Com economia aquecida, arrecadação federal bate recorde e soma R$ 278,8 bi em abril

Resultado representa um crescimento real de 7,82% na comparação com abril de 2025

Redação
Foto: Agência Brasil

 

A arrecadação de impostos, contribuições e demais receitas federais atingiu R$ 278,8 bilhões em abril, estabelecendo o maior valor nominal e real para o mês desde o início da série histórica da Receita Federal, iniciada em 1995.

O resultado representa um crescimento real de 7,82% na comparação com abril de 2025, já descontada a variação da inflação pelo Índice Nacional de Preços ao Consumidor Amplo (IPCA).

Com o desempenho do mês, o acumulado do primeiro quadrimestre de 2026 alcançou a marca histórica de R$ 1,05 trilhão, o que significa uma expansão real de 5,41% em relação ao mesmo período do ano anterior.

O avanço sistêmico das receitas foi impulsionado pelo ritmo aquecido da atividade econômica, pelo crescimento da massa salarial e, de forma atípica, por um salto expressivo no recolhimento de participações governamentais e tributos sobre o setor de óleo e gás.

As rubricas ligadas ao lucro das empresas e à seguridade social lideraram o volume total de ingressos no caixa da União.

O Imposto de Renda das Pessoas Jurídicas (IRPJ) e a Contribuição Social sobre o Lucro Líquido (CSLL) somaram R$ 64,8 bilhões, registrando alta real de 7,73%, reflexo do desempenho operacional corporativo no início do ano.

Já a receita previdenciária avançou 4,83%, totalizando R$ 62,7 bilhões, puxada pelo aumento do emprego formal e da massa salarial total na economia.

Altas

O principal destaque percentual do balanço foi a arrecadação do setor de petróleo e gás, que saltou para R$ 11,4 bilhões em abril — um crescimento real de 541% em relação ao ano passado.
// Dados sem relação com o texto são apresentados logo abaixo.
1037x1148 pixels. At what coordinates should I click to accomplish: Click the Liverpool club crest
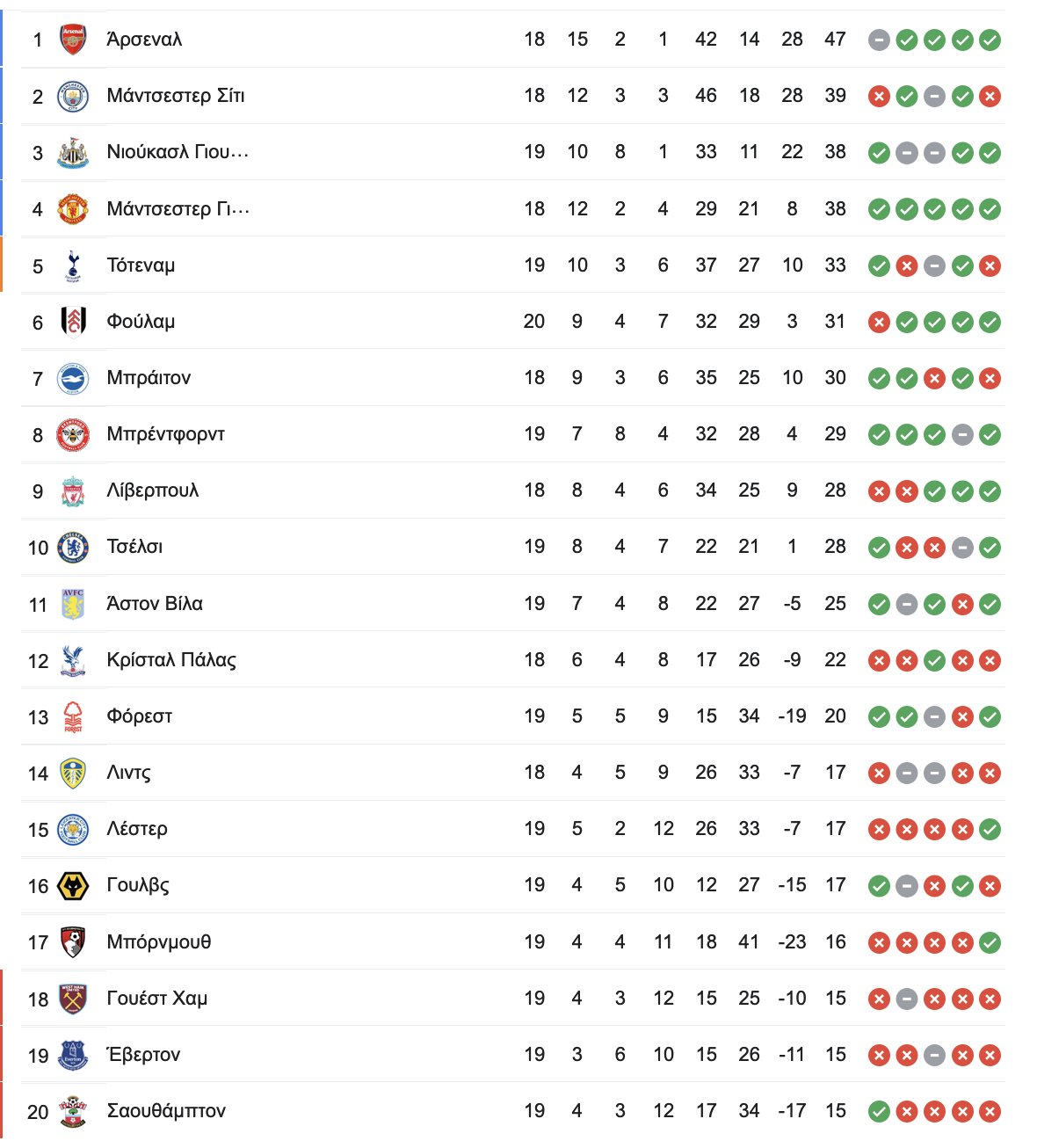(73, 490)
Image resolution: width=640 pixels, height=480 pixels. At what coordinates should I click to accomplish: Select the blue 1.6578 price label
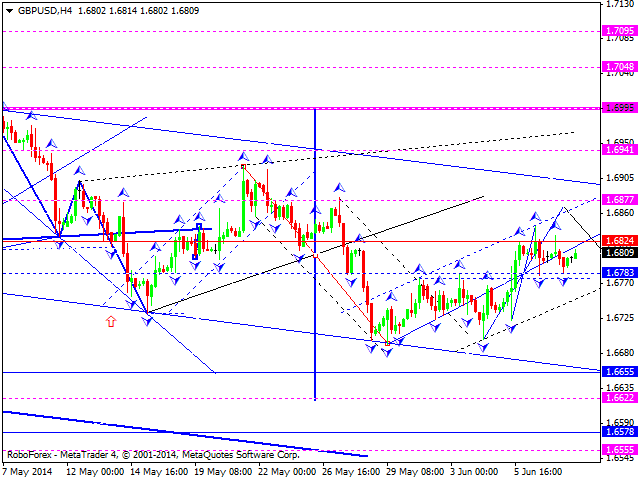(x=620, y=432)
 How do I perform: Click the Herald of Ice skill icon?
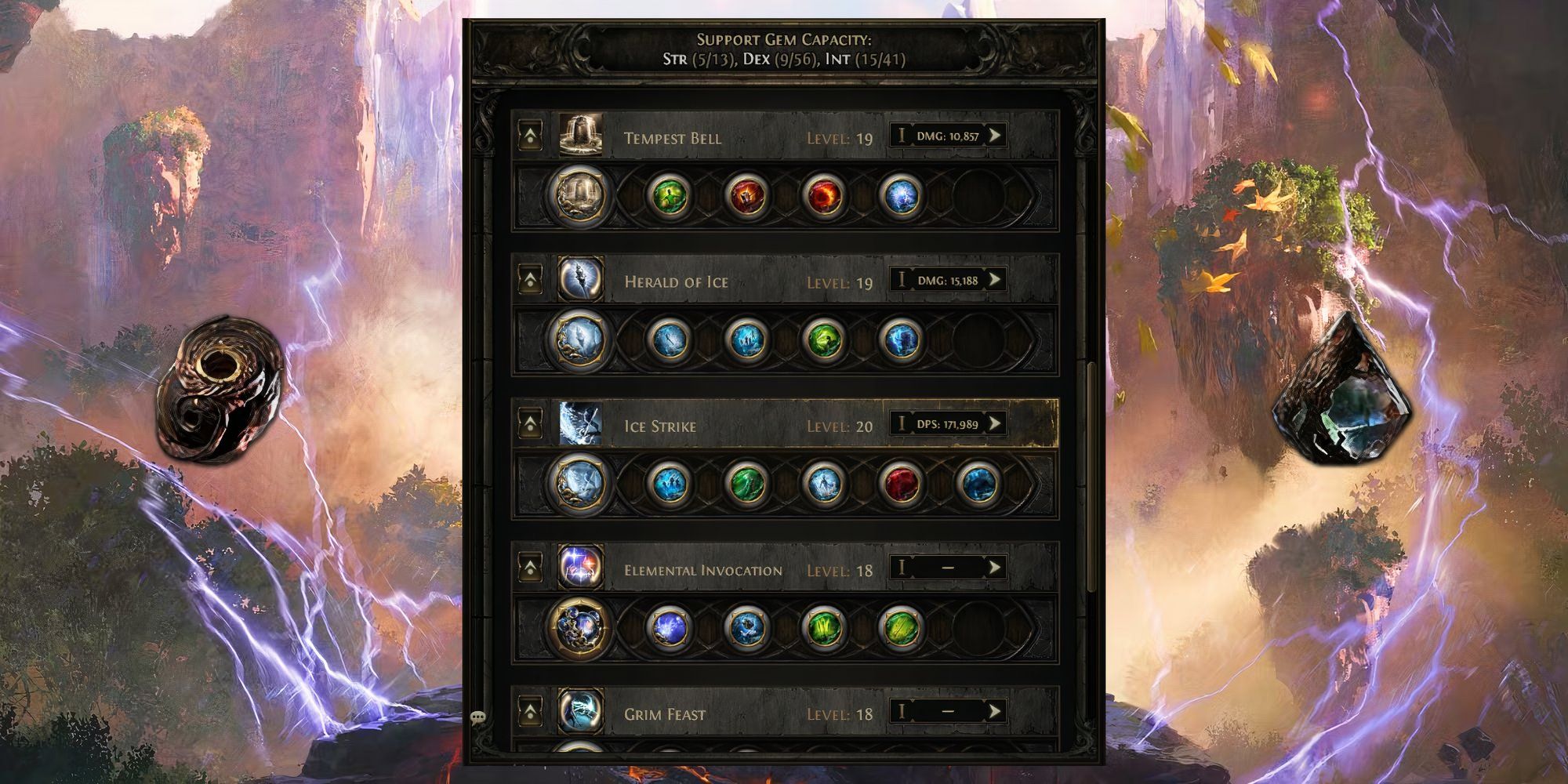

Esse pico decorre do aumento do volume produzido no país, da valorização da commodity no mercado internacional e de ajustes nos cronogramas de pagamento de participações especiais por grandes operadoras.

Complementando o quadro positivo, os impostos retidos na fonte sobre rendimentos de capital avançaram 25,45%, gerando R$ 13,2 bilhões, beneficiados pela alocação de recursos em fundos e títulos de renda fixa com taxas de juros atrativas.